It purely depends on the size of the data and of course the type of it. For example if you have a very large number that cannot fit within the size of a machine word (typically mapped to an int[eger] type) then you would choose long, and so forth.
For a small number I would go with char (since it occupies one byte in C/C++), or short if the number is greater than 255 but less than 65535, etc.
And all of these again depend on the programming language.
Be sure to check your programming language reference for the limits.
Hope that helps.
Different numerical data types are used for different value ranges. What range applies to what data type depends on the language you are using and the operating system, where the program is compiled/run.
For example, byte data type uses 1 byte of storage and can store numbers from 0 to 255. word data type usually uses 2 bytes of storage and can store numbers from 0 to 65,536. Then you get int - here the number of bytes vary, but often it would be 4 bytes with values of -2^31 to 2^31-1 - and so on.
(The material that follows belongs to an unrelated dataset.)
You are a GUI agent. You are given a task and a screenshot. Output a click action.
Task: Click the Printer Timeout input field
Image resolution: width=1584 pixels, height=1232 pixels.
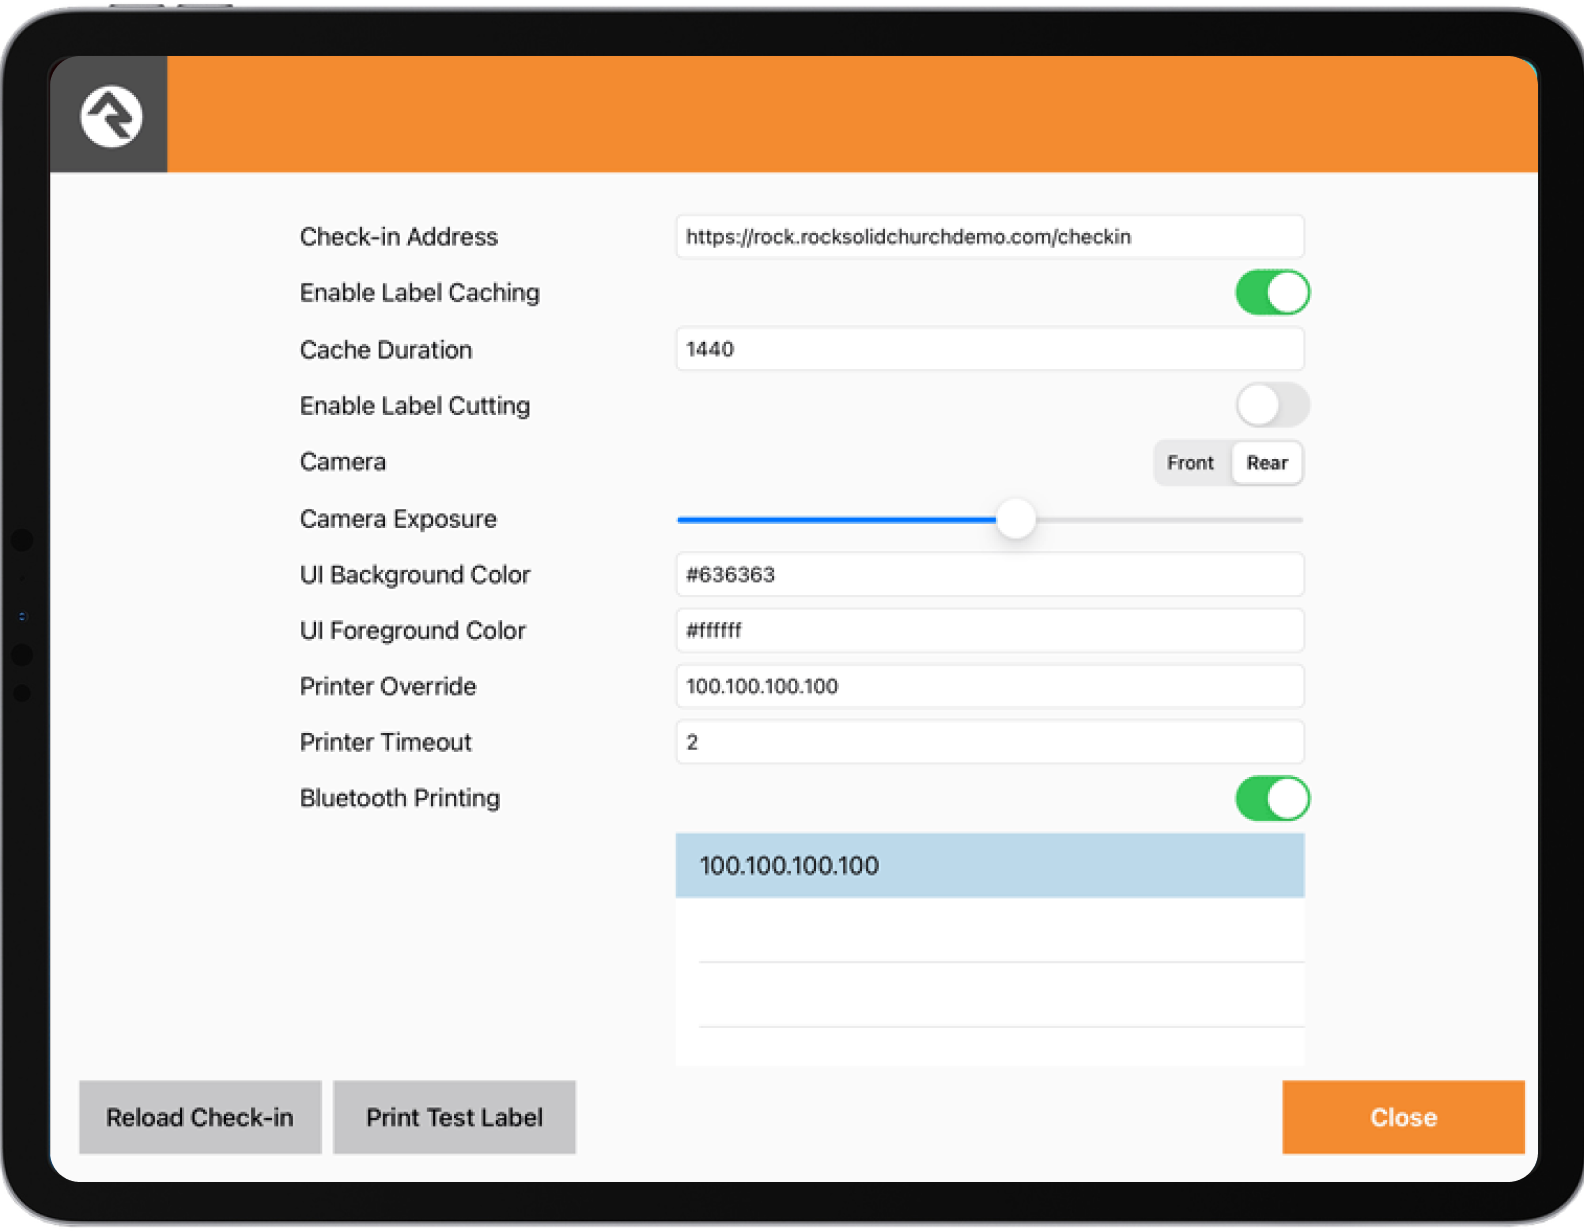(989, 742)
In C/C++ there also qualifiers signed and unsigned, which are not present in Java.
With float/double, not only the range of numbers, but also the precision (the number of decimal places that can be stored) will be one of the deciding factors. With double you can store a lot more decimal places than with single.
On the whole, the decision will be based on what data you need to store in it, how much memory you're willing to allocate and what platform you're running on. Check your language documentation for more details. For example, this page describes primitive data types in java.
You must check first for the type of data you want to store with the reference of data types provided in that programming language. Then very important you must check for the range of that data type...